§ **Excerpt to read**:
■ ■ ■ ■ ■ ■ ■

How to Create a Brand Style Guide to Improve Your Brand’s Online Presence

Having a good online presence will allow you to attract more customers to your brand and even achieve more than you are aiming for. A good online presence involves being consistent with how you present your brand to the world, and a brand style guide ensures that consistency.

Here are the topics we’ll tackle in this post:

  1. What is the difference between a business and a brand?
  2. How can having a style guide improve your online presence?
  3. Where are style guides used?
  4. What should be included in the style guide?
  5. What makes a good style guide?

Let’s get started.

What Is a Brand and Why Is Branding Important?

If you’re not seeing any good results from your video marketing, it might be because you are not incorporating your brand into it. Incorporating your brand means using your brand elements across all platforms and in everything that you do. That includes your brand fonts, colors, and styles.

People are more likely to remember things, people, and objects that don’t change, so you should aim for consistency when doing any activity online. Being consistent results in a solid brand identity, which is one of the things that can make a brand succeed.

You might be thinking, “Are brands the same as businesses?” All brands do business but not all businesses are considered brands. Brands are more defined than unbranded businesses because they have their own identities. If you have your own identity and you are embracing it, then you must be stable.

Some examples of brands are Nike, Ikea, Facebook, Amazon, and McDonald’s.

But that’s not to say that non-brands can’t be stable. The thing about unbranded businesses is that they are more flexible because there isn’t any set of guidelines to follow and they are less concerned about their image. They are more focused on selling their products or services.

Examples of a non-brand business are some of the resellers on Amazon and other eCommerce platforms.

How to Create a Brand Style Guide to Improve Your Brand’s Online Presence

Before we talk about how to create a brand style guide, let’s first discuss why you should do it in the first place.

Simply put, a brand style guide contains important details about your brand as well as your brand elements including, but not limited to, fonts, colors, graphical styles, brand messaging, and logo variations, as well as the instructions on how to properly use them.

Your brand elements are part of your brand identity, so if they were used in the wrong way, it might result in misrepresentation and misunderstandings on your audience’s part. That could break your brand. The good news is that if you have a brand style guide, that can be avoided.

So, here’s how to create a brand style guide that can help you have a stronger online presence.

1. Use Your Brand Elements When Designing the Brand Style Guide

This is a no-brainer. Obviously, if you don’t use your brand elements in everything that you do, then people won’t take your brand style guide seriously. Talk the talk, walk the walk. You have to set a good example and show people that you yourself have respect for your brand.

Your brand elements should be present from the outset. When people look at the front cover of your brand style guide, they must know immediately that it is indeed your brand style guide. Use your colors, fonts, and styles, and include imagery that best represents your brand.

■ ■ ■ ■ ■ ■ ■

§ **Extracted material**:

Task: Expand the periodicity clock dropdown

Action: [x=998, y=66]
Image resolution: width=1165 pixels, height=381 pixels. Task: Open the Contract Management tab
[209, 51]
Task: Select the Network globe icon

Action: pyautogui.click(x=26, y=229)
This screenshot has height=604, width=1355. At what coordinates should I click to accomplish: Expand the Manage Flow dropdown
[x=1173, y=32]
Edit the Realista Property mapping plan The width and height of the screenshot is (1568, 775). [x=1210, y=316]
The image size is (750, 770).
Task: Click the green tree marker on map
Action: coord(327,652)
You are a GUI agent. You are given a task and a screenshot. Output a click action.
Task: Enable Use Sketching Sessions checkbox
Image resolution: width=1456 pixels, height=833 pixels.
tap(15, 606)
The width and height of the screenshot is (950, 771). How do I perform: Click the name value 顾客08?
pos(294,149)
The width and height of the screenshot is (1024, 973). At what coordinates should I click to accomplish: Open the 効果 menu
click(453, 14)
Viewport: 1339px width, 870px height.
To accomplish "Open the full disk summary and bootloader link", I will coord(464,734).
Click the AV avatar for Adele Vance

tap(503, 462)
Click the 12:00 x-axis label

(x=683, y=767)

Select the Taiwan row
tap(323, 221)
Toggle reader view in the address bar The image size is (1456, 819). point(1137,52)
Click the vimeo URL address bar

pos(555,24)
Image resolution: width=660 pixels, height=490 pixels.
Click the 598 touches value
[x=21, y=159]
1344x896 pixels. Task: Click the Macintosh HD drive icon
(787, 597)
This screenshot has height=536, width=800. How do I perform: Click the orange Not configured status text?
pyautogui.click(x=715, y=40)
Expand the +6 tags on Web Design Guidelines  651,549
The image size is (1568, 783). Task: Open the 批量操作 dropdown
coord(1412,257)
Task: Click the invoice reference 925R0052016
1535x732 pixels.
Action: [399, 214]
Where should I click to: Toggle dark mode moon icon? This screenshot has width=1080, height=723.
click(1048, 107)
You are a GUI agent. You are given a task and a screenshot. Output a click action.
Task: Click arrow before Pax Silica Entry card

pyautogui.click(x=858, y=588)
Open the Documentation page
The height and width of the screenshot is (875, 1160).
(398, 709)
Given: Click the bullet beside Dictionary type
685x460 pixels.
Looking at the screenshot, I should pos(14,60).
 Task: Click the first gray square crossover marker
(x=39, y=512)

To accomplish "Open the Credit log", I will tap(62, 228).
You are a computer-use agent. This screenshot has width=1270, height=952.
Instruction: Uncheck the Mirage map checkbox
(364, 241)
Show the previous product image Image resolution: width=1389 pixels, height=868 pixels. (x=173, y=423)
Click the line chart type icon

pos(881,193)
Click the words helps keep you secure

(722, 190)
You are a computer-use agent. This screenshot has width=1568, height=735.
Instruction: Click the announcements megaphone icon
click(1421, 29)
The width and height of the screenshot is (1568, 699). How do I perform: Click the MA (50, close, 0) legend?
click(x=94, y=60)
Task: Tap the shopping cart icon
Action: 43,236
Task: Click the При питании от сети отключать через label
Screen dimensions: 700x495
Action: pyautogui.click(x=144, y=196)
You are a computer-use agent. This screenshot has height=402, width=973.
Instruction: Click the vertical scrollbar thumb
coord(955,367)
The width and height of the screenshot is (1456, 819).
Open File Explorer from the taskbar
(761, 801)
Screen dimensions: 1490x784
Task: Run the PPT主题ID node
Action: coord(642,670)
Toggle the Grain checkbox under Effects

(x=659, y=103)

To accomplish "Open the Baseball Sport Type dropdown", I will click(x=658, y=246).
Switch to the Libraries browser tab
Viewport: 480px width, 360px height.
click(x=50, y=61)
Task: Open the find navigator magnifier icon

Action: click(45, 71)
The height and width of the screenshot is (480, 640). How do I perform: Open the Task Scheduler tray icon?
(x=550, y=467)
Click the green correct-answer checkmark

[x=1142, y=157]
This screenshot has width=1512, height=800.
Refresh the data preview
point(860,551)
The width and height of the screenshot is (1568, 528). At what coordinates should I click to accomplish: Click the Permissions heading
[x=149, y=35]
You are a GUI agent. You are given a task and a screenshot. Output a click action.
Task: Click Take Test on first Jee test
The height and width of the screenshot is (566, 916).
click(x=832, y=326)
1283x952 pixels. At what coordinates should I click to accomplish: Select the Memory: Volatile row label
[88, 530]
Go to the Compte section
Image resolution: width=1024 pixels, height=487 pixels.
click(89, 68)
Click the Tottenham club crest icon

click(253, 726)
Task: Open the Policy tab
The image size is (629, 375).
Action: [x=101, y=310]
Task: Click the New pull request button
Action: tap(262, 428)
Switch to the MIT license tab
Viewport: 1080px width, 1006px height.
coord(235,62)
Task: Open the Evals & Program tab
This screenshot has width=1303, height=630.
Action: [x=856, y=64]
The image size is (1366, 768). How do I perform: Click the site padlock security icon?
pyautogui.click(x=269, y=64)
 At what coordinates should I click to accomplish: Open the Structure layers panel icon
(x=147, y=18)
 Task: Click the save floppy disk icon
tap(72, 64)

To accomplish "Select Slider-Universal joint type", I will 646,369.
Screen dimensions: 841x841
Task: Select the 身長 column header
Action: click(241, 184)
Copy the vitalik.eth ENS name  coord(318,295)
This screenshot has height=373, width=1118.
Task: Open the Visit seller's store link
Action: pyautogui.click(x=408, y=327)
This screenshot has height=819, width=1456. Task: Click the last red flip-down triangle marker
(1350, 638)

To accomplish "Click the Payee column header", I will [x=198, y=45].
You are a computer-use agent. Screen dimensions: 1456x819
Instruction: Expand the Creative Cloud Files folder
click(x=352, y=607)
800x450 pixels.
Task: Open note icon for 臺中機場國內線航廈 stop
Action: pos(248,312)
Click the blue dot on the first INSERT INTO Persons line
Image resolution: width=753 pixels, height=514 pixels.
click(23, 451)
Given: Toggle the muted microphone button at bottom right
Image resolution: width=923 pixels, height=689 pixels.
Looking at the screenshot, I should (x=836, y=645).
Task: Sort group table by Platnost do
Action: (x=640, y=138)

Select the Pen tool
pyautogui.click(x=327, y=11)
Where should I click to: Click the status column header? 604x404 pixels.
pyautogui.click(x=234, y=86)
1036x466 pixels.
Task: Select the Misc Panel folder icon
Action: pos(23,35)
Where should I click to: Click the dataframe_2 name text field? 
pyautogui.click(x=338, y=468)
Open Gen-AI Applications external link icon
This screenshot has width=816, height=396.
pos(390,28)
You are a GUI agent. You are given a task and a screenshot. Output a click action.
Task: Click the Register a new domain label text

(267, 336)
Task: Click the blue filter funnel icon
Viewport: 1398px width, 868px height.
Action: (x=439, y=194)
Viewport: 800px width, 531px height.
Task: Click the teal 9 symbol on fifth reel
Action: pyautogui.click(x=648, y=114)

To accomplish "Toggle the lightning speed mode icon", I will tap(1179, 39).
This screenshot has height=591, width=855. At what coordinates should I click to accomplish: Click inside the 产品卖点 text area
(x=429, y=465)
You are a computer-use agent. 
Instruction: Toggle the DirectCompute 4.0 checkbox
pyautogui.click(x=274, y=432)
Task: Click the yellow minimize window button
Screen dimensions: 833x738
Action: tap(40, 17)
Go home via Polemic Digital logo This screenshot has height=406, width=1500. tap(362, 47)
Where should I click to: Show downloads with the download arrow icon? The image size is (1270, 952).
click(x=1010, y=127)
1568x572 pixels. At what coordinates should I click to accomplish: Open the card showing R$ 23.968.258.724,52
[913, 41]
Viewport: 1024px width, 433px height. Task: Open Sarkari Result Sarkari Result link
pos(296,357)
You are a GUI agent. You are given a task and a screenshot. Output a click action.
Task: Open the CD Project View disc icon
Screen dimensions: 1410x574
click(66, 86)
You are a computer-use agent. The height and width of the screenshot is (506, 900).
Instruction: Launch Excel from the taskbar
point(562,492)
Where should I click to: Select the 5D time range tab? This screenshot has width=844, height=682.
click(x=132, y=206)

■ ■ ■ ■ ■ ■ ■

§ **The tasks**:
1. In the brand style guide article, copy the passage from "Before we talk" to "properly use them." word for word.
2. Answer these questions from the brand style guide article:
(a) Which companies are named as examples of brands?
(b) What makes unbranded businesses more flexible?
(c) What should people know immediately on seeing the front cover of a brand style guide?

§ **Answers to the exercises**:
1.
Before we talk about how to create a brand style guide, let’s first discuss why you should do it in the first place.

Simply put, a brand style guide contains important details about your brand as well as your brand elements including, but not limited to, fonts, colors, graphical styles, brand messaging, and logo variations, as well as the instructions on how to properly use them.

2.
(a) Nike, Ikea, Facebook, Amazon, and McDonald's.
(b) They have no set of guidelines to follow and are less concerned about their image.
(c) That it is indeed your brand style guide.